§ **DIRECTION**: Copy the records word for word, from the first line through the line containing "Action: point(12,59)", including that line.

§ **Data records**:
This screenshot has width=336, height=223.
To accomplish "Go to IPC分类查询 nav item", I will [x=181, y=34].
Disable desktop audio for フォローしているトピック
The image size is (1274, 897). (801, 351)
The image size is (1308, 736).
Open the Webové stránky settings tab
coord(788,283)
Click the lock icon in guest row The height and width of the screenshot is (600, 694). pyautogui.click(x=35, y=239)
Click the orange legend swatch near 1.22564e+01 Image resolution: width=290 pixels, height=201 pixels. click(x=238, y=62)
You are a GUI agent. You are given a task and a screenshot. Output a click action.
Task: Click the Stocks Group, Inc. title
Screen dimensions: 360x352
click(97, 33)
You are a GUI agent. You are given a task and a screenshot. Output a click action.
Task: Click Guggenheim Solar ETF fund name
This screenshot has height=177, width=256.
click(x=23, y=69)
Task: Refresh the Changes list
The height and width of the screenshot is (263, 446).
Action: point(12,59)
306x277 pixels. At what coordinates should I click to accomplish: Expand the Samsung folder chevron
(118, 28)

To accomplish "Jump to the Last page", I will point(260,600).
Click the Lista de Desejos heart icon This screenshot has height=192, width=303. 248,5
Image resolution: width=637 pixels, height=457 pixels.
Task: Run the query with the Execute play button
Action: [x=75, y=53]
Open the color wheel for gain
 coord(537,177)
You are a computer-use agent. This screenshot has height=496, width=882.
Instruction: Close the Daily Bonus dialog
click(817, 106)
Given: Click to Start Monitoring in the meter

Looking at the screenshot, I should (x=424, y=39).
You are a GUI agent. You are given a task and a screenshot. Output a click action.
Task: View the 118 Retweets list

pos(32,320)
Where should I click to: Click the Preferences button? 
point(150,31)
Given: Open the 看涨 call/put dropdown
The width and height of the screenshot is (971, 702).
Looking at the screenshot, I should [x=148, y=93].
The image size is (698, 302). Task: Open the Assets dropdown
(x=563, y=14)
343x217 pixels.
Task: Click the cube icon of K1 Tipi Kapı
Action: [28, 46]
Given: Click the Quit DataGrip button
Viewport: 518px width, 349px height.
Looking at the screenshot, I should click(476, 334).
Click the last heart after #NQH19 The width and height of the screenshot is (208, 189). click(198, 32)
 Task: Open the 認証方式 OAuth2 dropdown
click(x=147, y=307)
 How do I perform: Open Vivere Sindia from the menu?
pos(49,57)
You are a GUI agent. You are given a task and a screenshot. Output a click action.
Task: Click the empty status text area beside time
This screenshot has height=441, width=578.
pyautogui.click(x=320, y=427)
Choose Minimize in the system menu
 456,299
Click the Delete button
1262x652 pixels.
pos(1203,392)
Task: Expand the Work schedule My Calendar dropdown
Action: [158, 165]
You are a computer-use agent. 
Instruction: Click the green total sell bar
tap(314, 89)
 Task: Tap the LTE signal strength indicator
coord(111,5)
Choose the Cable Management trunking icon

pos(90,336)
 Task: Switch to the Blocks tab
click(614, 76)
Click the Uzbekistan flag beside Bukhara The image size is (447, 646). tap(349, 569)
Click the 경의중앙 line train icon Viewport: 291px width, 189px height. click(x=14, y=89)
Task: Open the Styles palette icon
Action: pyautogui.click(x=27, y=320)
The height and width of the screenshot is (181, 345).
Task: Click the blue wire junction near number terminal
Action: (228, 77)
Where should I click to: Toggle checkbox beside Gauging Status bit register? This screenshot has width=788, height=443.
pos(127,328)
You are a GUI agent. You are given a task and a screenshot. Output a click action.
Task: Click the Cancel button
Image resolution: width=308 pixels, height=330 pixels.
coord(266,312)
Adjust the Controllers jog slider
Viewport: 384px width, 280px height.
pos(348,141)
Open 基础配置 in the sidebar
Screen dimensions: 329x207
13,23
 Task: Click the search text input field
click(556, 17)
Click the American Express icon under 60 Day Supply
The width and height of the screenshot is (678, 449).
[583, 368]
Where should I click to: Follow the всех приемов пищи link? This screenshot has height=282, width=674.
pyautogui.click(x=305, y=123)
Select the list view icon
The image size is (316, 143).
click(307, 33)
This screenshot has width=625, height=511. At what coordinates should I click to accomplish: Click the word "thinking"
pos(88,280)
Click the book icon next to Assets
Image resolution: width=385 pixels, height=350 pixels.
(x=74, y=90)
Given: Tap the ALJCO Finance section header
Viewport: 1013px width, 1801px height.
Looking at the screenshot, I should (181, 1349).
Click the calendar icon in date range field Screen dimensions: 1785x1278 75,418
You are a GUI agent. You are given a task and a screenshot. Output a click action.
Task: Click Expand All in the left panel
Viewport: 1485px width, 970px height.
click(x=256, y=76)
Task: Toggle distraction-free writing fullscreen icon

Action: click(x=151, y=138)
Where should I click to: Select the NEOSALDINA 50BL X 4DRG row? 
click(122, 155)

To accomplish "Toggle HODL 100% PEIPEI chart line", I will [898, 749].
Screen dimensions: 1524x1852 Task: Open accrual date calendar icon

§ **COMPLETE ANSWER**:
This screenshot has width=336, height=223.
To accomplish "Go to IPC分类查询 nav item", I will [x=181, y=34].
Disable desktop audio for フォローしているトピック
The image size is (1274, 897). (801, 351)
The image size is (1308, 736).
Open the Webové stránky settings tab
coord(788,283)
Click the lock icon in guest row The height and width of the screenshot is (600, 694). pyautogui.click(x=35, y=239)
Click the orange legend swatch near 1.22564e+01 Image resolution: width=290 pixels, height=201 pixels. click(x=238, y=62)
You are a GUI agent. You are given a task and a screenshot. Output a click action.
Task: Click the Stocks Group, Inc. title
Screen dimensions: 360x352
click(97, 33)
You are a GUI agent. You are given a task and a screenshot. Output a click action.
Task: Click Guggenheim Solar ETF fund name
This screenshot has height=177, width=256.
click(x=23, y=69)
Task: Refresh the Changes list
The height and width of the screenshot is (263, 446).
Action: point(12,59)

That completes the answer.